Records
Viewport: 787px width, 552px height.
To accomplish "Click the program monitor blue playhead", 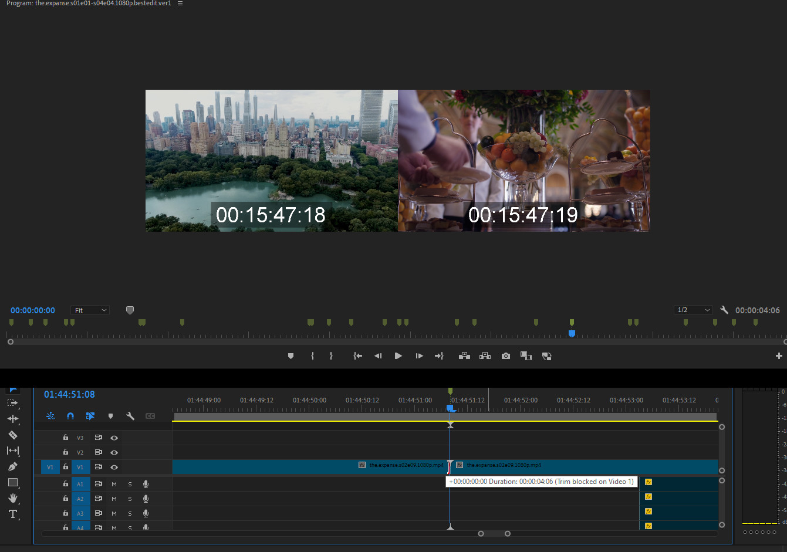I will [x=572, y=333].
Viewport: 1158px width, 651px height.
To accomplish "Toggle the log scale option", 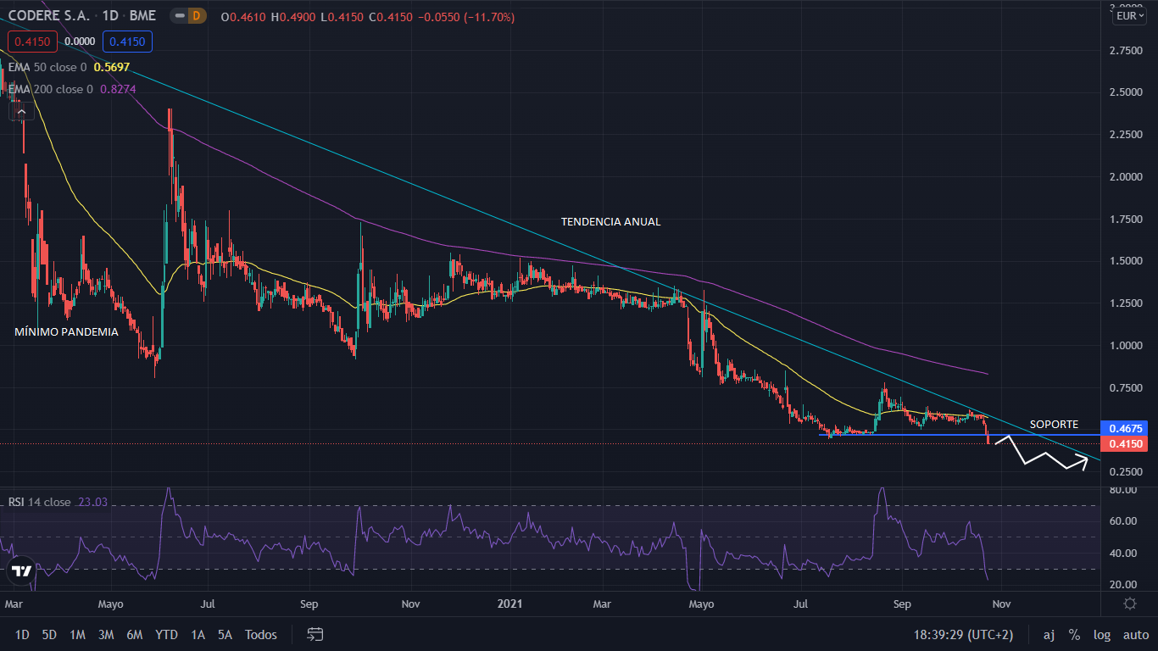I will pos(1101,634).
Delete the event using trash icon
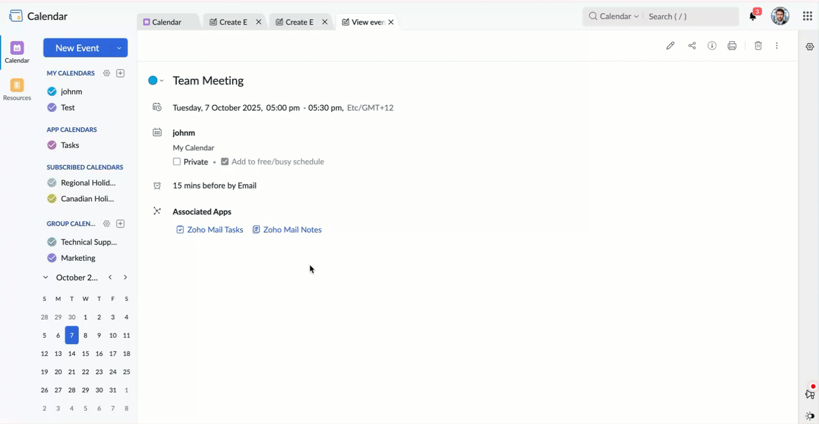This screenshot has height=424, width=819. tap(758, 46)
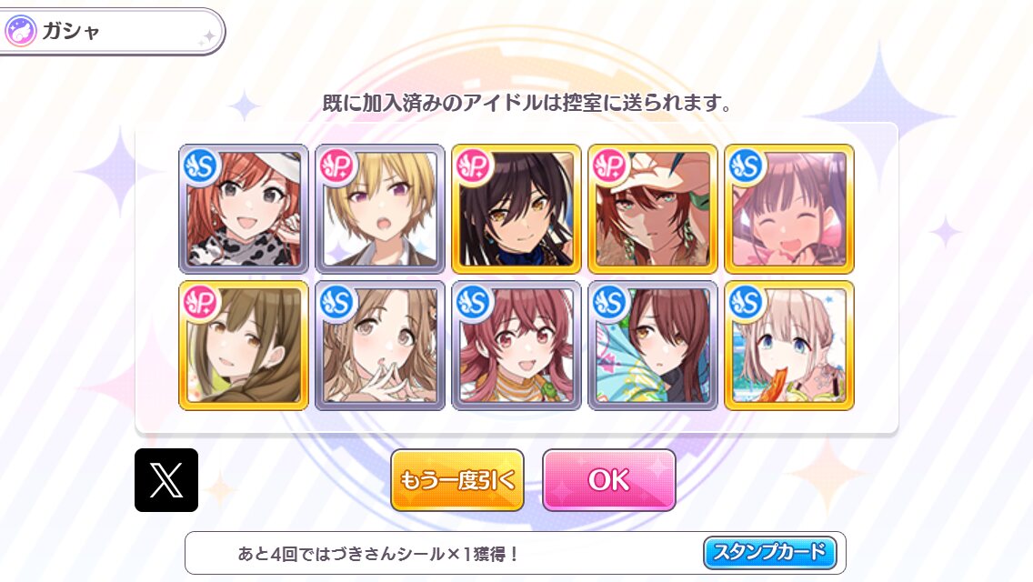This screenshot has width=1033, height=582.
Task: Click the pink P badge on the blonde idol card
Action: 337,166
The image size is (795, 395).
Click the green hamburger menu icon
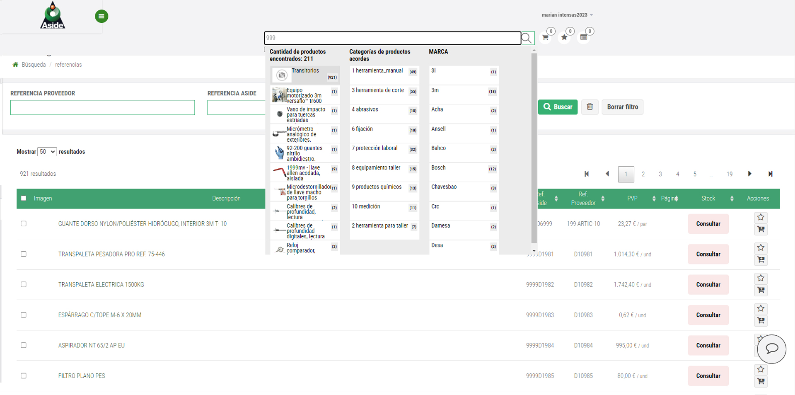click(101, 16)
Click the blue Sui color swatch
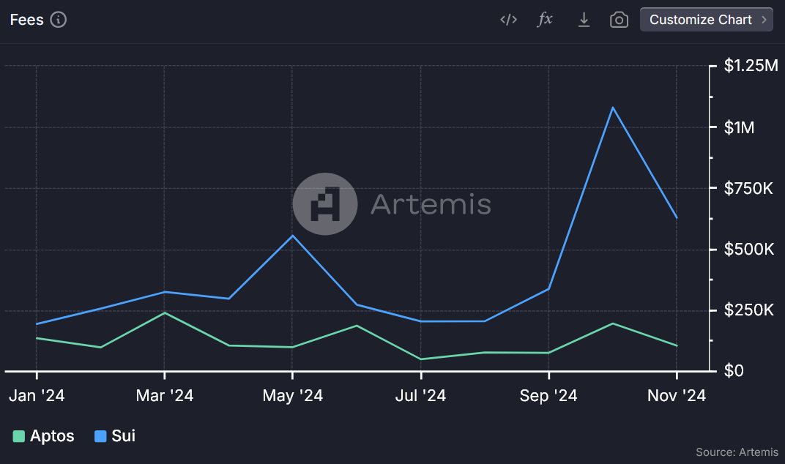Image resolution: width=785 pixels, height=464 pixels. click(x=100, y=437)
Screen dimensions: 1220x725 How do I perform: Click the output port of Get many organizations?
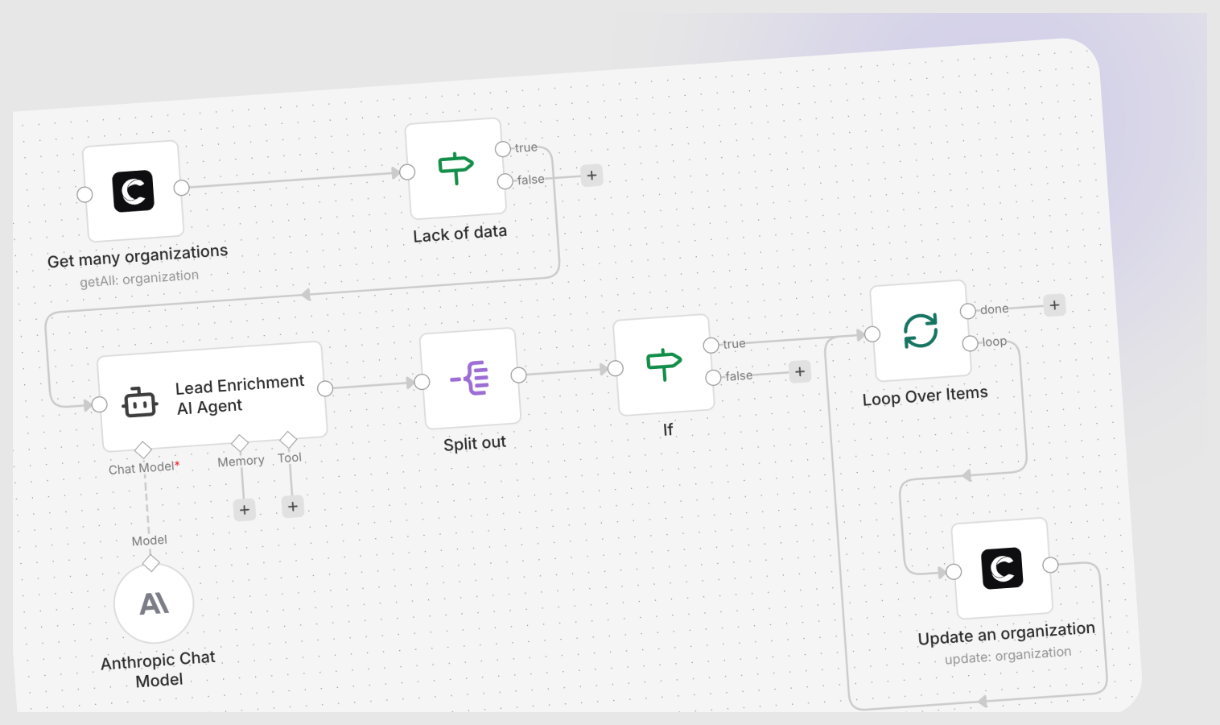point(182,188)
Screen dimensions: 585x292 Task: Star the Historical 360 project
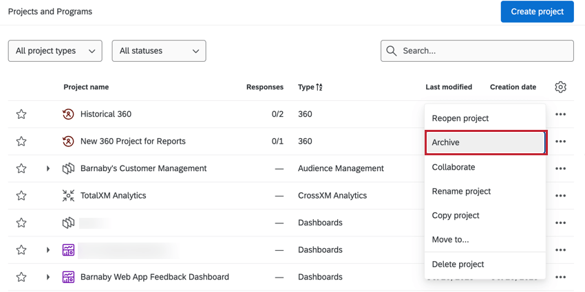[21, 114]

▸ Problem to work on: Return the material unchanged, starting at the line that contains "The image size is (795, 395)." and continuing through its last line. Omit the pictures.

▸ Output of the task:
The image size is (795, 395).
Click the green hamburger menu icon
click(101, 16)
Click the blue Sui color swatch
Image resolution: width=785 pixels, height=464 pixels. click(x=100, y=437)
Screen dimensions: 1220x725 How do I perform: Click the output port of Get many organizations?
point(182,188)
Screen dimensions: 585x292 Task: Star the Historical 360 project
[21, 114]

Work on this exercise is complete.